The holiday season is a very joyous time. A time to reflect on the year of ups and downs and to be grateful for blessings.  It's a time to come together with loved ones and to share the closeness of families and friends.  It can also be a very stressful and lonely time for those who deal with loss and regret.  It can be a time of isolation and of despair for those have nots.  Never be too complacent because we all are one step away from being one or the other. Sometimes the people with the biggest smiles can have the heaviest hearts.  Be careful to always extend your best to others ( not just during the holidays... but it helps)....

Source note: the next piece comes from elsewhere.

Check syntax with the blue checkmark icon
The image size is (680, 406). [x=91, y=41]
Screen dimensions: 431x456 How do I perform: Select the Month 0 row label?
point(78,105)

When you have stuff that you are going through, don't be afraid to take off the mask and to ask for help dealing with it.  It is tough to let people know that you are vulnerable in certain ways ( either because you're afraid that they may use it against you later or because they just may not care).  Hopefully the people you are surrounded by are not so wrapped up in themselves that they won't listen to someone who does need them...* and if YOU are needed, take the time to lend an ear... it makes all the difference in the world.  "wow, Carmen, where's all this coming from? "  Well, it's really simple.  The holidays have been tough for me for a long time.  It has slowly gotten better as I have learned to share and be more transparent about how I feel... but it will never be easy... I get that, and it's ok.  

People who know me have heard this and they get that it shapes my character in many ways.  It is also a bit of a cautionary tale about broken people and broken relationships and the effect it has on families. If I go back to the beginning, we'll be here through Christmas .. So I will give you the Cliff Notes version.

My mom and dad married young. They struggled with 6 kids. He was a serial cheater. She was mentally ill. I was 9 years old when a few days before Thanksgiving, she shot herself in the chest.  (She did not die then, Bless God)... but the memory of her descent into madness and her attempt at suicide, has profoundly affected my life.  She stayed married to my dad until she died 9 years later... still perpetually heartbroken, but maintaining a family for the sake of her children ( at least that is what I have to believe at this point, because I never really saw my dad be affectionate toward my mom after her wound)... I know she loved him and I know she loved us. I also know he continued to cheat and made no secret of it to the point of humiliation.  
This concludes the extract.